**The task:** Search the records that follow and extract every line containing the string "header".

##### Source information #####

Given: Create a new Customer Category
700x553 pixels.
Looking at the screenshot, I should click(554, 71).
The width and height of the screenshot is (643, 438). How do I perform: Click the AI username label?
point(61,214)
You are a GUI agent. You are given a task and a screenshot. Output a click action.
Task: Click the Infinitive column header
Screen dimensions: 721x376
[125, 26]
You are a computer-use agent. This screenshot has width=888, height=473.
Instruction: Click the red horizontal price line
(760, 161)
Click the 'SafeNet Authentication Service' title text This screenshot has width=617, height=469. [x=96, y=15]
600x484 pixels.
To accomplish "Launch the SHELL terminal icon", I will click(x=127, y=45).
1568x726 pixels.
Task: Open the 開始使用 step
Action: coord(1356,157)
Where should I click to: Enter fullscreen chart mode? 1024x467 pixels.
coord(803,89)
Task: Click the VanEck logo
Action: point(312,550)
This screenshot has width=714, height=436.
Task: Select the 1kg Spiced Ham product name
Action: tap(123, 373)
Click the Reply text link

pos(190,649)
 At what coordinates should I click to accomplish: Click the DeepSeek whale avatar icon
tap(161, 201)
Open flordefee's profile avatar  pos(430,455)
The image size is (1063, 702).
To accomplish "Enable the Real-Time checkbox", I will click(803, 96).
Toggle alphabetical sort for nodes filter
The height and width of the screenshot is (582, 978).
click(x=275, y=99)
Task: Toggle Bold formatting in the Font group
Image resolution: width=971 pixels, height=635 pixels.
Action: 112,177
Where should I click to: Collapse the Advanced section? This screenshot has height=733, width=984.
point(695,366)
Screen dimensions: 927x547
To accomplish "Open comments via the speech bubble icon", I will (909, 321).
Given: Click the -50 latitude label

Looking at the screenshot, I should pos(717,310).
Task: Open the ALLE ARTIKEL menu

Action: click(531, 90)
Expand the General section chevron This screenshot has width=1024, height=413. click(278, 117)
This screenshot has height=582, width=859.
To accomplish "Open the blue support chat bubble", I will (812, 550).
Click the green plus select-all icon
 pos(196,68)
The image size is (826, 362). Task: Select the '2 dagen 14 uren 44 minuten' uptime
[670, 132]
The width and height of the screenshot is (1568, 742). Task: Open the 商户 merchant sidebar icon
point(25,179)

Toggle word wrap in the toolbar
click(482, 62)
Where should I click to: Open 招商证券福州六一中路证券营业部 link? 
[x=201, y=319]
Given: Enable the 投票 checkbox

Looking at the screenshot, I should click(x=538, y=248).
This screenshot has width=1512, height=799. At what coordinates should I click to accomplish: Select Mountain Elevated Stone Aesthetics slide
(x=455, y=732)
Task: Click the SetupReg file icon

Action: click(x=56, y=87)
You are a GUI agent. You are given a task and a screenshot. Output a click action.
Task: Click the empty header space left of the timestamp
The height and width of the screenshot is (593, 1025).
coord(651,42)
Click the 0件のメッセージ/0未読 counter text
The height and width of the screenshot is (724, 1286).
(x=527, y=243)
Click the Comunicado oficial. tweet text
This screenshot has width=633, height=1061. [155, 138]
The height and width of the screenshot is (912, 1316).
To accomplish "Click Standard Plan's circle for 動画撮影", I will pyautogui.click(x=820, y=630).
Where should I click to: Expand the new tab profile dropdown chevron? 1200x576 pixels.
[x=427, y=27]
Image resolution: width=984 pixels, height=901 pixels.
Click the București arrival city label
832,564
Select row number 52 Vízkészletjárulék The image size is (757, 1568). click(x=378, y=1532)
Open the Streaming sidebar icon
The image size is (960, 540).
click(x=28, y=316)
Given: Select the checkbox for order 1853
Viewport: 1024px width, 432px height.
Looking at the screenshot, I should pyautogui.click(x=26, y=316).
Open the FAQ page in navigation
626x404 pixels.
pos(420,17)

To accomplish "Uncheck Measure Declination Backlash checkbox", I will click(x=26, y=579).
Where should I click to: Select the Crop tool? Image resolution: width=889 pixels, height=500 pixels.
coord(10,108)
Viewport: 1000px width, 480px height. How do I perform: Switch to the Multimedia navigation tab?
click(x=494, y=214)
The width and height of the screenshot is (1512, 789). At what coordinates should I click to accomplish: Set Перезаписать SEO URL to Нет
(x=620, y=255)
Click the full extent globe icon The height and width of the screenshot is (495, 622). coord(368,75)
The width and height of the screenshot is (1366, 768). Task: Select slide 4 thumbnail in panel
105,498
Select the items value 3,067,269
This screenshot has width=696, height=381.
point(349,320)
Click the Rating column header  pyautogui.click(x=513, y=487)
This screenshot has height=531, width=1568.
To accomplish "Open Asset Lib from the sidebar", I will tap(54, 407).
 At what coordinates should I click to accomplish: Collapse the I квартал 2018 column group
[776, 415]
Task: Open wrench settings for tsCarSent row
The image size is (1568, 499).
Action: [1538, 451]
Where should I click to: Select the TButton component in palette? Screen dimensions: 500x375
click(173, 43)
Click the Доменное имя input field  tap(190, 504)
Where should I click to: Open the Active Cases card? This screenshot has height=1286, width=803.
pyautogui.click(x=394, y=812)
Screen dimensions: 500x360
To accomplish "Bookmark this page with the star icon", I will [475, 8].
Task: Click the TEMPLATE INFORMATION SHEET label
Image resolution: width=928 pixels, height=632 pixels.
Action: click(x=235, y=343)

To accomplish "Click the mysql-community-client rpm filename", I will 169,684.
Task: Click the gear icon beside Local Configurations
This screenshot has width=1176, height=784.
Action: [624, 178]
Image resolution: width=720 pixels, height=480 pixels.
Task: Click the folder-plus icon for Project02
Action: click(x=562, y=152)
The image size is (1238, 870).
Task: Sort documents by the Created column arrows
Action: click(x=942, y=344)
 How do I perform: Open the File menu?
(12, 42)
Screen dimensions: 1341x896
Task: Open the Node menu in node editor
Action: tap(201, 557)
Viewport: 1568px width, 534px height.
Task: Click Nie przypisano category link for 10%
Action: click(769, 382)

#####

**Exercise response:**
Task: Click the Infinitive column header
Task: Click the empty header space left of the timestamp
Click the Rating column header  pyautogui.click(x=513, y=487)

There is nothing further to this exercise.